2016年8月アーカイブ

 前に書いたように、スマイリーが主人公の作品を順に読んでいる。やはり本作品は、スマイリーものの最高傑作ではないかと思う。かなり長い作品で、スマイリーは引退した部外者でありながら、英国情報部の2重スパイ(もぐら)を見つけるという作戦を極秘に引き受ける。
 容疑者が、幹部なので、正式の調査はできない。本部に保存されている記録は、仲間のギラムに盗み出してもらう必要がある。何が起きていたかという事情聴取も相手がどこにいるかを探しながら、独自に進める必要がある。一歩、一歩、証拠を固めながら、真相に迫っていく。
 通勤電車で、終わりの30ページくらいまで来てしまい、そのまま会社へ行かず、喫茶店で残りを一気に読んでしまうはめになった。

 前回に引き続き、ヴェルヌのSFの古典的名作である。地底旅行の感想では、さすがに少し古いかも、という感想を書いたが、本作の感想は、今でも古びていない、である。
 世界最初の原子力潜水艦の名前が、この本の潜水艦の名前からとられたことは有名な話である。この話が、その原子力潜水艦の話だとしても、我々素人は信じてしまうかもしれないくらいの完成度の高さだ。

 ヴェルヌの古典的名作である。40年以上も前に読んだ時は、本当にドキドキしながら読んだ。ヴェルヌの作品はいくつか読んだが、本作が一番面白かったのを覚えてる。その懐かしさで、40年ぶりに読んだのだが、古典的名作であるのは確かだが、さすがに少し古いかな、という感想である。

 ポアロものとしては、それほど有名な作品ではないが、ポアロの推理が楽しめる作品である。あるものごとを、どこから、誰から見るのか、が推理のポイントになっている。いつもの通り、最後の謎解きまでは、内容が把握できないが、謎解きがはじまると、なるほどとなる。

 前作についても感想を書いたスマイリー3部作の3作目である。1作ごとにスマイリーの立場は変わる。今回は、自ら現場へ飛び込み、司令塔として現場に指示し、実際に現場の指揮官として活躍する。活躍といっても、一旦、現場を引退した老人として、だ。
 スマイリーという人物の魅力のすべてを出し切るような形での作品になっている。
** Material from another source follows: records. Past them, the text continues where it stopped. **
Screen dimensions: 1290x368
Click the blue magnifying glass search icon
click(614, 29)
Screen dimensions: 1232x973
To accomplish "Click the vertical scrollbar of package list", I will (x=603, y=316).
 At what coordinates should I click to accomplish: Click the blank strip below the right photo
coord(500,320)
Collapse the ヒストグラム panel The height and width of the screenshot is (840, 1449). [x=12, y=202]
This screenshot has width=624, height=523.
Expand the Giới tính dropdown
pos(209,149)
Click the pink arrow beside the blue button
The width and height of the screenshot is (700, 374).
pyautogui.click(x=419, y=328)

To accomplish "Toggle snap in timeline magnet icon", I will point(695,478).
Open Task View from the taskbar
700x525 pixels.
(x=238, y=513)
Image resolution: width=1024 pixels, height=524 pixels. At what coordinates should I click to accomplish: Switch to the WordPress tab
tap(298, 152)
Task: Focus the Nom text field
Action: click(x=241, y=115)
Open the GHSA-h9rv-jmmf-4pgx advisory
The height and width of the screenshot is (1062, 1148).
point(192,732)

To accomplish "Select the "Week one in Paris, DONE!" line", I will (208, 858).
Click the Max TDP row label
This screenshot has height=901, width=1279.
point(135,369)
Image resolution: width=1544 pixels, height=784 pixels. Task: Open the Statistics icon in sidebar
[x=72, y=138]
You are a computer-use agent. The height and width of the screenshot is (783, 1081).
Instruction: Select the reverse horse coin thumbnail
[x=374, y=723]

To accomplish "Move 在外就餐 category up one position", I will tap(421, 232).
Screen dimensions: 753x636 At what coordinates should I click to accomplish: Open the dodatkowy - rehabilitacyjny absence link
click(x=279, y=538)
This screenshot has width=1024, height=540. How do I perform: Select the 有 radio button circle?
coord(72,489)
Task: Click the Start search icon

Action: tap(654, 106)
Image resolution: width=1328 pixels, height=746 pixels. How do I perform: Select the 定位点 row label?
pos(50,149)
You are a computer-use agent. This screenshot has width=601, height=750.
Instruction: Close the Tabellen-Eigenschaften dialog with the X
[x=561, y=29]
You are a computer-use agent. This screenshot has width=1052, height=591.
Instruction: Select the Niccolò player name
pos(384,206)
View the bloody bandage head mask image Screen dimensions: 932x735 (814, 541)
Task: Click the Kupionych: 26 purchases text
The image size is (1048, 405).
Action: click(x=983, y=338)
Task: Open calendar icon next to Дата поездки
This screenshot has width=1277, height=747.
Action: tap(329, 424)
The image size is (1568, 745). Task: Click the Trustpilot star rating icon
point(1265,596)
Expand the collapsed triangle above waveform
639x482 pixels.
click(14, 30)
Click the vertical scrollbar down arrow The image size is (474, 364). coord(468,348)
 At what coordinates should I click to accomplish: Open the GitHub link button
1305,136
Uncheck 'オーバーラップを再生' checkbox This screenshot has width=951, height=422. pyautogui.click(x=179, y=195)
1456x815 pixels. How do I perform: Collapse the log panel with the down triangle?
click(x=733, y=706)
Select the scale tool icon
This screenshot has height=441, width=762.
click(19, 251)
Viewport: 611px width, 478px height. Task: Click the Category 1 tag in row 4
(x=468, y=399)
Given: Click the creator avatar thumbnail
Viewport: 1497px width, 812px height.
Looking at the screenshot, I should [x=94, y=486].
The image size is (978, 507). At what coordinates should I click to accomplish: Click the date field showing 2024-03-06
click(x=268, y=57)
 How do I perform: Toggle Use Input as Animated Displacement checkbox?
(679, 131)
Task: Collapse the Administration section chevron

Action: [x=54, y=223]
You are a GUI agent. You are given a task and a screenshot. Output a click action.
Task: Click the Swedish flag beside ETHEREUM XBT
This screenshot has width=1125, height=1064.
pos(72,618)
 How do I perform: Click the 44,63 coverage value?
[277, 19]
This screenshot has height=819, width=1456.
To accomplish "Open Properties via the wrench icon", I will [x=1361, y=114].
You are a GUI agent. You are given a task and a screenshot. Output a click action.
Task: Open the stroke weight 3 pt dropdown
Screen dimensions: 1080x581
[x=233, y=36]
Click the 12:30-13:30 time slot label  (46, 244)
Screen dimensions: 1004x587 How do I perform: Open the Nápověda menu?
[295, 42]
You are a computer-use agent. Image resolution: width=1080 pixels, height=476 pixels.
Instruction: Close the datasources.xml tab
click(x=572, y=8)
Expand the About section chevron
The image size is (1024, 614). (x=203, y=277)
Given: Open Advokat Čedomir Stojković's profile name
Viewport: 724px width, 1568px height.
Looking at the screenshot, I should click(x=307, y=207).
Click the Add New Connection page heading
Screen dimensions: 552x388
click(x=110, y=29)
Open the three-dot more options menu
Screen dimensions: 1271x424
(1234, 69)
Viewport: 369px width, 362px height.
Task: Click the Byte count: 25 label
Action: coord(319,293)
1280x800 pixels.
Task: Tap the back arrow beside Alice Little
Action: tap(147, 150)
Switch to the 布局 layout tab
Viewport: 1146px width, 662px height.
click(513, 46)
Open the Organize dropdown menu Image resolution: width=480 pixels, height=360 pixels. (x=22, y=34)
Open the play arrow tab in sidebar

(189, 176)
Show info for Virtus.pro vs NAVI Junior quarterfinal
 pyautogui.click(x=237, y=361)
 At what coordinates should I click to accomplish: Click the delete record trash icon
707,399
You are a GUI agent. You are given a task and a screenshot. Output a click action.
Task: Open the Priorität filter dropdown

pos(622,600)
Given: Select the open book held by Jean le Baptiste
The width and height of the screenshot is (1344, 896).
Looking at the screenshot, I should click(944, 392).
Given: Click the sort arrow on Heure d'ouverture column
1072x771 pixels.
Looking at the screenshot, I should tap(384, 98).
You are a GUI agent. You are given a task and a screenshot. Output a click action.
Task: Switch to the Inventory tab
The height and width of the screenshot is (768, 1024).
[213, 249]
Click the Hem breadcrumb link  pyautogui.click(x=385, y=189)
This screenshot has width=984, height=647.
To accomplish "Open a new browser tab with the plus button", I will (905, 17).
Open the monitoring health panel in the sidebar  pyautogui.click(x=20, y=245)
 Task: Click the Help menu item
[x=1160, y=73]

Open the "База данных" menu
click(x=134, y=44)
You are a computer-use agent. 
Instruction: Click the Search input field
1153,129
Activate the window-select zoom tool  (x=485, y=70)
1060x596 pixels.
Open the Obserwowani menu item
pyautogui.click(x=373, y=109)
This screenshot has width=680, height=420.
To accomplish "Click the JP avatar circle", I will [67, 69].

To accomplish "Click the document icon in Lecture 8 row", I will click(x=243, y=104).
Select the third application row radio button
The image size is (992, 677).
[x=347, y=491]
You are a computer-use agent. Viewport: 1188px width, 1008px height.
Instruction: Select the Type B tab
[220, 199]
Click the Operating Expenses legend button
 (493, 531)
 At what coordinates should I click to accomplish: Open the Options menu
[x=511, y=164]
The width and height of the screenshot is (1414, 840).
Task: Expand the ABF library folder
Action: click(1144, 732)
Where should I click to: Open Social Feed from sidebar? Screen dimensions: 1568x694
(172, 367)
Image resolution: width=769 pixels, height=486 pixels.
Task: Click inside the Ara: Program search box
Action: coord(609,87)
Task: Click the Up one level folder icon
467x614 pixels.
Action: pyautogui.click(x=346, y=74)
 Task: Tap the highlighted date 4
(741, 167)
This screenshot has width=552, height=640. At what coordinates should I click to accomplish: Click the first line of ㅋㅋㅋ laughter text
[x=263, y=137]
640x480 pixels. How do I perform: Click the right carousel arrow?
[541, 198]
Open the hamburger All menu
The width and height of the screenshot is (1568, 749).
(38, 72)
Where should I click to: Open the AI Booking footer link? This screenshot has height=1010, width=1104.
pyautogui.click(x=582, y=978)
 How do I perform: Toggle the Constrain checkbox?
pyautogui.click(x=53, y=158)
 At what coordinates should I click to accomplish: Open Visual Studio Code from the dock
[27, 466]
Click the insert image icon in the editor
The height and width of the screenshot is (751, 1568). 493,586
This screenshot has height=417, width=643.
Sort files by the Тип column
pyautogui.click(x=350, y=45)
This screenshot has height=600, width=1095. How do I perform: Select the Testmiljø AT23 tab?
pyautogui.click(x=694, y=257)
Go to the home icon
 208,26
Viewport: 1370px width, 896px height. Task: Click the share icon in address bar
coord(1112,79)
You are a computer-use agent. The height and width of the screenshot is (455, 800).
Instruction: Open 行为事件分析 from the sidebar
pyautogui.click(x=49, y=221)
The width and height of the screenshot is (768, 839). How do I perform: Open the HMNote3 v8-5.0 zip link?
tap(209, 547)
ストーリーとしては、あまり複雑ではないが、前2作で出てきた魅力的な脇役たちが、「仲間たち」として登場するのも、読みどころである。

 筆者の持論である「経営はスキルではなくセンスである」ということが、経営だけでなく芸論の分野にまで広がって論じられる。本書の面白いところは、あくまで筆者の読書日記である、というところだ。
 だから、持論に入る前に、その本の要所を紹介してくれる。このイントロの部分が抜群に面白いのである。なるほど、そういうことなのか、とわかる。その後で、筆者の持論が爆発し、再びなつほどと思わせてくれる。サービス精神満載である。

 久しぶりに再読した。クリスティーのミステリーは、なぜか再読にたえる作品が多い。その中でも、本作は、何度か読み返すことのできる傑作である。
 ある孤島に、10人の男女が集められるとことから話がはじまる。そして、10人のインディアンの歌と同じ死に方で殺されていく。その中で、くりかえされる人々の葛藤も描かれる。
 トリックは、本当にこんなにうまくいくのという感じなのだが、クリスティーの筆力に押し切られてしまう。

 前に感想を書いたフランスSFの続編である。続編といいながら、舞台が同じだけで、時代は遡ってしまう。シリーズものにありがちな、前作の祖先が出てくることもない。
 大きく3つのストーリーが同時に進行する。その3つとも、主人公はヒト族である。前作は、主人公達の種族に慣れるのに時間がかかったが、本作は、そのあたりのギャップがないため、スムーズに読み進めることができる。が、迫力は前作ほどではない。